La desaparición de la arena de la playa provoca que viejos secretos salgan a la luz. Porque bajo la arena se esconde una fosa común del franquismo que, además, se utilizó para encubrir un crimen. Un crimen que quiere investigar la antiguanovia del asesinado y que cree que se trata de uno de sus amigos. El librero e investigador a tiempo parcial Samuel Esparta se encargará del caso.
Mucho me habían hablado del autor y tenía ganas de leer algo suyo, pero este libro ha sido bastante decepcionante. Está escrito con mucho oficio y es entretenido pero muy poquito más. La trama del caso, más allá de la peculiaridad de tener una fosa de la guerra civil, es bastante floja y la manera de solucionarlo muy traída por los pelos.

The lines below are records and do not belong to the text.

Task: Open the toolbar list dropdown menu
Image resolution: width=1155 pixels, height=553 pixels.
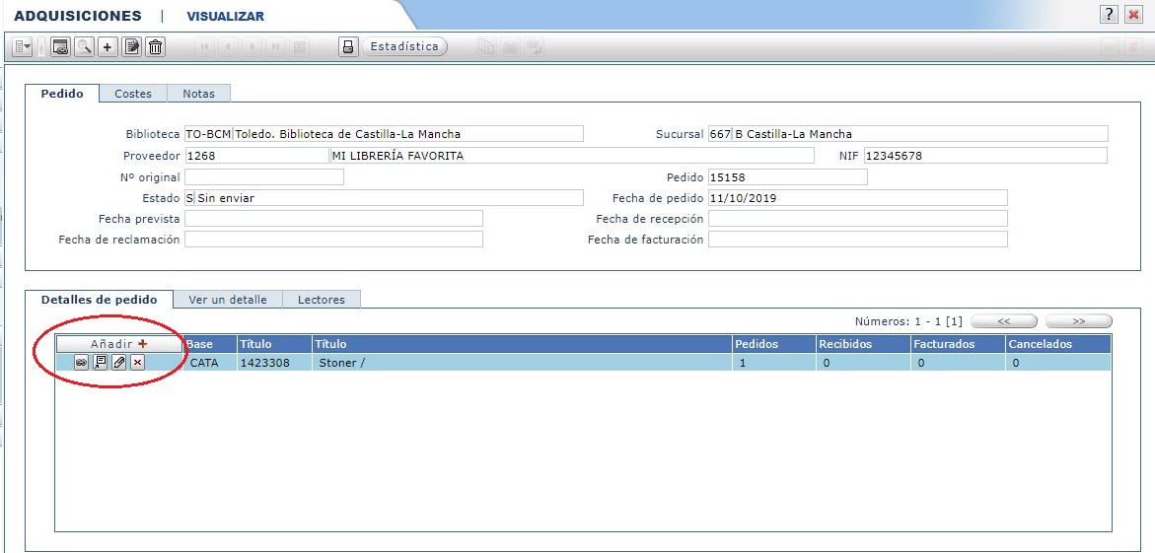Action: [23, 46]
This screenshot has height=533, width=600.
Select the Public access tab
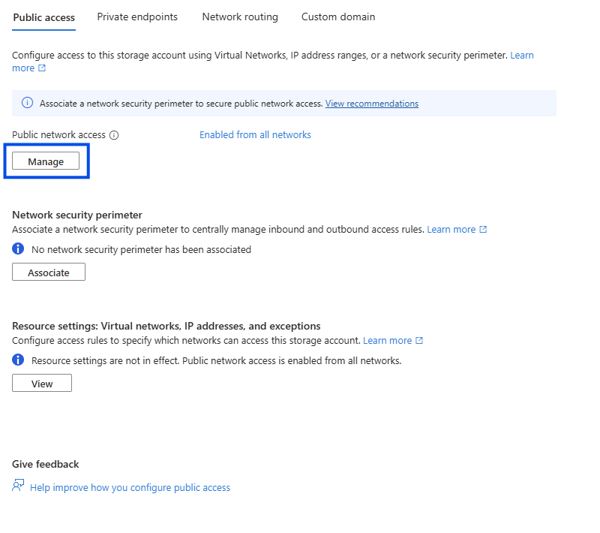click(x=44, y=17)
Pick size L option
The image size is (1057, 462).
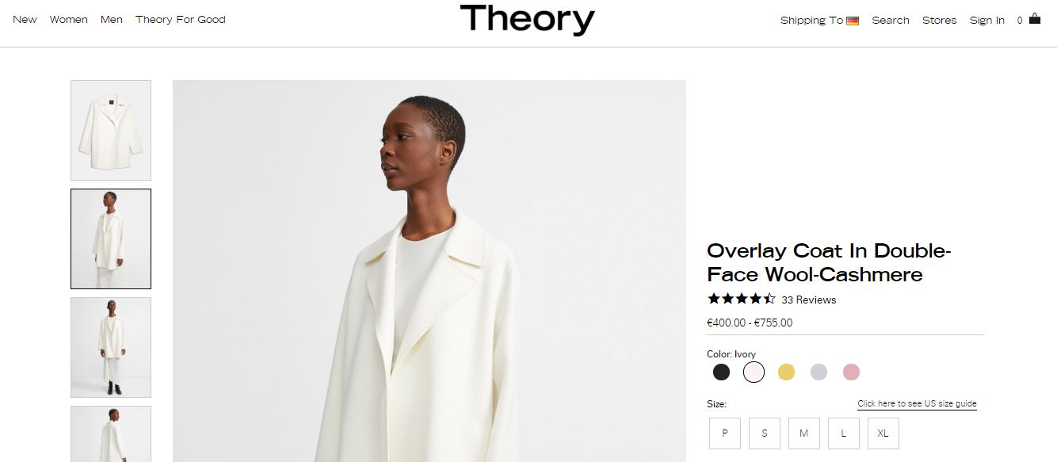(844, 433)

Se salvan algunos diálogos y un par de personajes entre los que no se cuenta el protagonista, que me ha parecido de poco fuste.
Se deja leer.
—Hola. Soy Samuel Esparta, investigador privado. —Ni siquiera parpadea. Aún no le sueno—. Tengo mi oficina en Beltza, librería, avenida del Ejército.
Descuida el control de su rostro atildado, entreabre la boca y deja escapar un «ah» impreciso.
—Ah, sí, naturalmente, ahora sé quién eres… ¿Puedo tutearte? Es natural, siendo de Algorta y comerciantes… Nunca había tenido ocasión de verte con… Bueno… Creo que escribes novelas. —Estoy seguro de que jamás ha pisado la librería. Él tampoco me ha hecho un traje a medida. No se atreve a preguntar qué deseo—. En fin, ha de haber de todo en este mundo de Dios… —¿Podemos hablar un rato?
—¿Por qué no? —Sonríe sin ganas—. Debo añadir que no tengo nada que ocultar en este asunto tuyo del que no sé nada.
—A solas. ¿Hay alguien ahí dentro?
—El sastre llegará a las diez. —Parpadea, nervioso—.
¿Quién te envía? ¿Ellos? En la guerra estuve un par de años escondido, pero después nadie vino a por mí. Me han olvidado durante todos estos años. Y ahora, tú…
—Tranquilo. No es cosa política…, aunque sí algo que ocurrió en la guerra.
La palabra «guerra» parece inquietarle aún más, y no tiene por qué, excepto que un viejo sapo se le haya removido dentro.
—¿En la guerra? —musita—. Rodea el mostrador y ven a mi despacho.
Abre la puerta a su espalda y pasamos al taller de sastrería. A un costado hay otra puerta, que nos lleva a una pequeña oficina ahogada por tres paredes con archivadores. Hay una mesa entre dos sillas pesadas. Me quito el sombrero en el momento de sentarme. El ser entero de Sergio Barrondo se concentra en el parpadeo de unos ojos que se me clavan como alfileres.
—Te escucho —dice en el mismo tono desvaído.
—Traigo noticias de tu hermano Estebe —empiezo, cuidando la dosis.
-¿Estebe? No entiendo…
—Desapareció en la guerra, nunca más supisteis de él.
—Eso ocurrió —certifica en un susurro.
—Tu buena amiga Juana Ezquiaga ha tenido noticias
de él.
La delgada línea de sus labios se abre para deletrear: —¿De Estebe? ¿Acaso está vivo? —Niego con la cabeza. Se enciende—. ¿Qué cono me traes de él entonces? Se fue y no supimos más del pobre. Acabada la guerra hicimos gestiones. Nada. Y ahora vienes tú a…
—Nunca hubo cadáver. Ahora sí que podéis jurar que murió.